Absolute quantitative proteomics identifies patterns of plasma proteins associated with venous thromboembolism in patients with colorectal cancer
J.T. Buijs a, N. van Es b c, C. Englisch d, R.J.S. Anijs a e, F.T.M. Bosch b f, B.J.M. van Vlijmen a, F.I. Mulder b f, I. Pabinger d, C. Ay d, H.H. Versteeg a 1, Y. Mohammed g h i 1
a) Einthoven Laboratory for Vascular and Regenerative Medicine, Division of Thrombosis and Hemostasis, Department of Internal Medicine, Leiden University Medical Centre, Leiden, the Netherlands
b) Department of Vascular Medicine, Amsterdam UMC location University of Amsterdam, Amsterdam, the Netherlands
c) Amsterdam Cardiovascular Sciences, Pulmonary Hypertension & Thrombosis, Amsterdam, the Netherlands
d) Division of Hematology and Hemostaseology, Department of Medicine, Medical University of Vienna, Vienna, Austria
e) Department of Clinical Epidemiology, Leiden University Medical Center, Leiden, the Netherlands
f) Department of Internal Medicine, Tergooi Hospitals, Hilversum, the Netherlands
g) Proteomics Centre, University of Victoria, Victoria, BC, Canada
h) Gerald Bronfman Department of Oncology, McGill University, Montreal, Canada
i) Center for Proteomics and Metabolomics, Leiden University Medical Center, Leiden, the Netherlands
Abstract
Cancer patients have an eleven-fold increased risk of venous thromboembolism (VTE) compared to the general population. In this hypothesis-generating study we investigated plasma protein levels in colorectal cancer patients with and without thrombosis using targeted absolute quantification of 269 plasma proteins. We included samples from 142 patients with stage III/IV colorectal cancer from MICA – a multinational prospective cohort study, and from 98 patients from CATS – a prospective cohort study with stage III/IV colorectal cancer. The primary outcome was objectively confirmed symptomatic or incidental deep vein thrombosis or pulmonary embolism during a 6-month follow-up period. In MICA, 11 (7.7%) developed VTE; in CATS 6 patients (6.1%) developed VTE within 6 months, and 10 (10.2%) within 2 years.

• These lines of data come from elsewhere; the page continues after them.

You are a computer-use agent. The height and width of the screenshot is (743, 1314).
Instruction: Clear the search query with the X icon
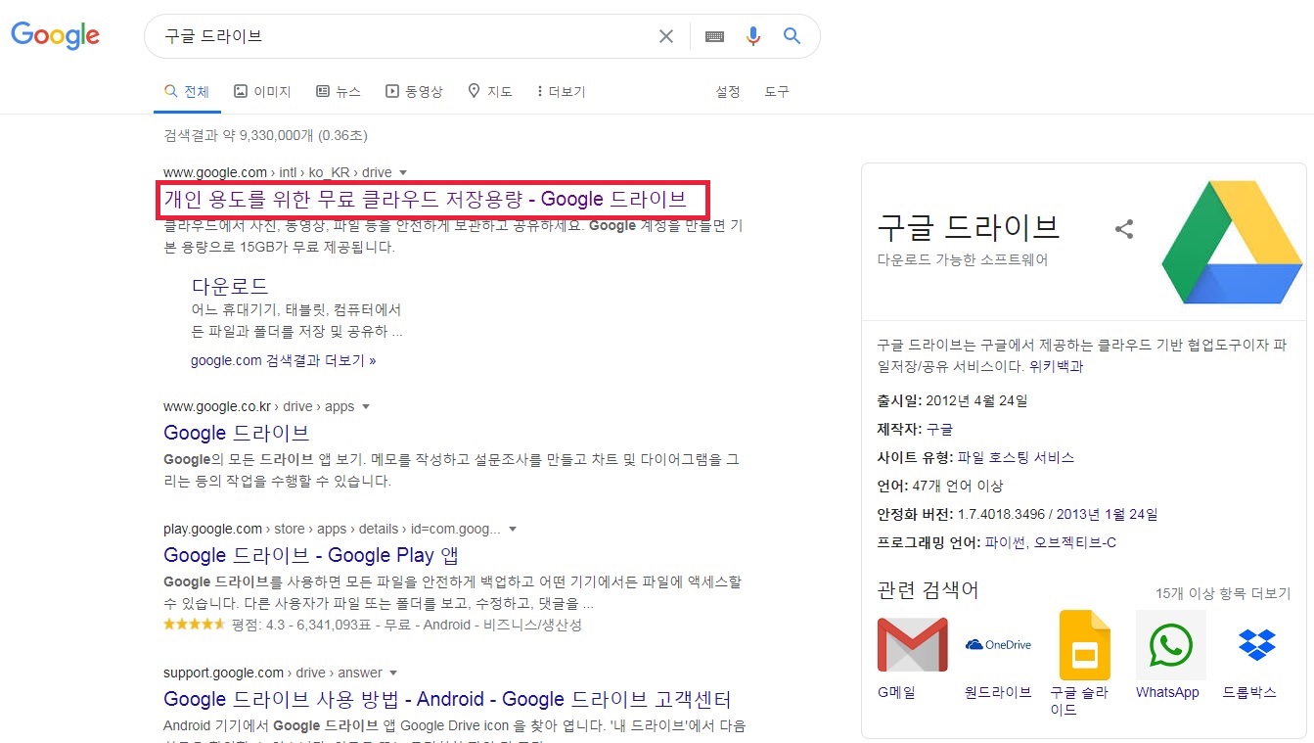666,35
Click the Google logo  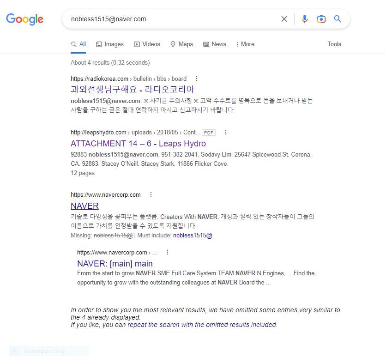click(x=24, y=19)
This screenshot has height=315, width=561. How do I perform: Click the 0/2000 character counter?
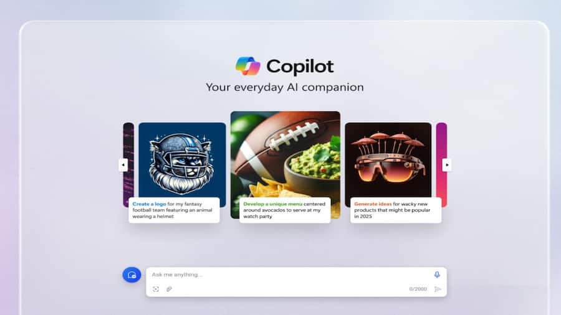(418, 289)
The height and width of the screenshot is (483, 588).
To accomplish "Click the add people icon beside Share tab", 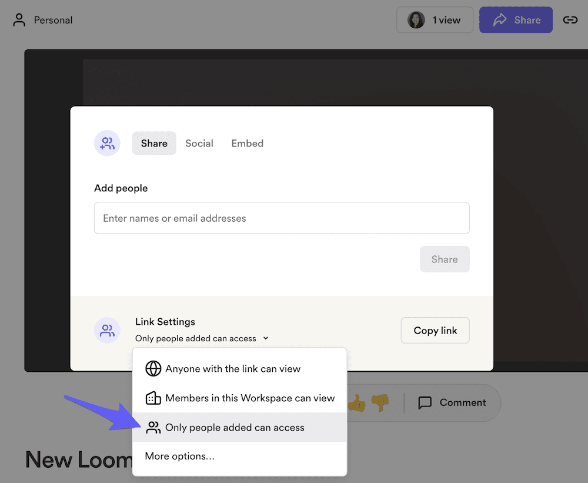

Six differentially abundant proteins (DAPs) were identified in MICA: APOB100, CD5L, IGHG1, IGHM, PRG4, and TF. A model using these six proteins achieved a c-statistic of 0.687 (95% CI: 0.658–0.717) by internal cross-validation with 100 repeats and random 80% training sets. The optimism-corrected c-statistics was 0.675 (95% CI: 0.648–0.701). Using any subset of the DAPs yielded a c-statistics >0.67, with the best model reaching 0.768 (95% CI: 0.746–0.790). This outperformed the Khorana, modified-Vienna, PROTECHT, and CONKO models. The six DAPs had also predictive value in CATS with c-statistics at 0.70 (95% CI:0.671–0.728) for the 6-month, and 0.73 (95% CI:0.702–0.728) for 2-year follow-up. Two proteins showed inverted patterns between cohorts, likely due to chemotherapy. Our findings call for further investigation into the proteins identified, warranting further validation in larger, standardized studies.